[Saved data entries]
════

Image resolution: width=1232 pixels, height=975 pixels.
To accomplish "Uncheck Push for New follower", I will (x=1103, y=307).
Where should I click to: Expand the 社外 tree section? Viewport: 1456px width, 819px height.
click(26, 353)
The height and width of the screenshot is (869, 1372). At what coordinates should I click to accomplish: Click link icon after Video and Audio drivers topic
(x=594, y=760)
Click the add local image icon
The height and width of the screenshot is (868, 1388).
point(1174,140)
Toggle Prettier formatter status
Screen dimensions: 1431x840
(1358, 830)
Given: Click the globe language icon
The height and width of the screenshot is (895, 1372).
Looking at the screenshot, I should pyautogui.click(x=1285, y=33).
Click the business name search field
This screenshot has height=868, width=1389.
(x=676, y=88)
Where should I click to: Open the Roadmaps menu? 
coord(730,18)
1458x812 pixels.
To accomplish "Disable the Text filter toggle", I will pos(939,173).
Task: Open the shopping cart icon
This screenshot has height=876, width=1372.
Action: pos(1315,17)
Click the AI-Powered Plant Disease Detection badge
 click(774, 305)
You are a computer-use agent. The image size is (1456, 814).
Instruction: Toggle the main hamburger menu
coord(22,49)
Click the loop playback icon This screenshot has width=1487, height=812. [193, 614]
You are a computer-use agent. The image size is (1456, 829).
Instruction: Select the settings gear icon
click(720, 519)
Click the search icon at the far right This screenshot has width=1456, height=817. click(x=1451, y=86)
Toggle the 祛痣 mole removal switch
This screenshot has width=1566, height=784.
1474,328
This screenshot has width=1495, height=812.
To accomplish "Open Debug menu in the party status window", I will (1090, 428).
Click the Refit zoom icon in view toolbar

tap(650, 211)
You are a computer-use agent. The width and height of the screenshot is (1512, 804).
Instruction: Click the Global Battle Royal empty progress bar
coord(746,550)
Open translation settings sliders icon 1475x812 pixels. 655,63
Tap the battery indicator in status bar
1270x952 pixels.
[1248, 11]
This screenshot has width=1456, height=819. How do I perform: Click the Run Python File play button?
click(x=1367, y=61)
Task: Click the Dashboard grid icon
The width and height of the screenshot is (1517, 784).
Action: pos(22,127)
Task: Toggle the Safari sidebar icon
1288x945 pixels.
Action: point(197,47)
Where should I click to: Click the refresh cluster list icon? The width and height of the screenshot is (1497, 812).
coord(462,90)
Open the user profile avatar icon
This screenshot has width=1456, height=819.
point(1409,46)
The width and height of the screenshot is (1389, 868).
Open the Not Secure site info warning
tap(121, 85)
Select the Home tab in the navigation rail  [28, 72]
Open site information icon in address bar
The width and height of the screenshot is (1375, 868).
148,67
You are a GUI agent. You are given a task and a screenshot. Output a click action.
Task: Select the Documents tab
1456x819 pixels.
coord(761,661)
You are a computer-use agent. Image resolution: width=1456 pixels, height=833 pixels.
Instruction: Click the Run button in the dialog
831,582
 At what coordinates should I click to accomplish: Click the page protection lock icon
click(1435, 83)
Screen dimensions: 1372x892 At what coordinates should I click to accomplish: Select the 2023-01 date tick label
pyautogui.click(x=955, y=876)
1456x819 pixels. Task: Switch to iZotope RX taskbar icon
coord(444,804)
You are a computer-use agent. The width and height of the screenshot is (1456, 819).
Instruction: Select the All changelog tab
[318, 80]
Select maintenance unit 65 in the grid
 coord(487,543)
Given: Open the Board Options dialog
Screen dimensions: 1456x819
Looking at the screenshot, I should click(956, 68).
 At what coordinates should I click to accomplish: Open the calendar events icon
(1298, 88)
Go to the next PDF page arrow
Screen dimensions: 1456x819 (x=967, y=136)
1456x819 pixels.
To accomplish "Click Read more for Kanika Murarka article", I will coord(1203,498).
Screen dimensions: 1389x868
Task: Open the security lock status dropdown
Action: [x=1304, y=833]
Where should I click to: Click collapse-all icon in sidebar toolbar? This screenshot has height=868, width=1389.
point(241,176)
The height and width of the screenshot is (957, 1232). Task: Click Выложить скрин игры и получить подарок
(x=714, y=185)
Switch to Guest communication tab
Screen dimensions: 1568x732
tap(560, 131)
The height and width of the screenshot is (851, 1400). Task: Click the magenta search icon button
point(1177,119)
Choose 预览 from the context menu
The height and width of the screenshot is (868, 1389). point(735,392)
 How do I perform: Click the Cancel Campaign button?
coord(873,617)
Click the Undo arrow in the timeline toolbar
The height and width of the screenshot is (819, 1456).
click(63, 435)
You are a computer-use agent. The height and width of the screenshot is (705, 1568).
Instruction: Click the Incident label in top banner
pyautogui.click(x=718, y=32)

════

** What is expected **
What is the number of lines in the records that include "resolution"? Answer with that number alone.

** The completed task **
2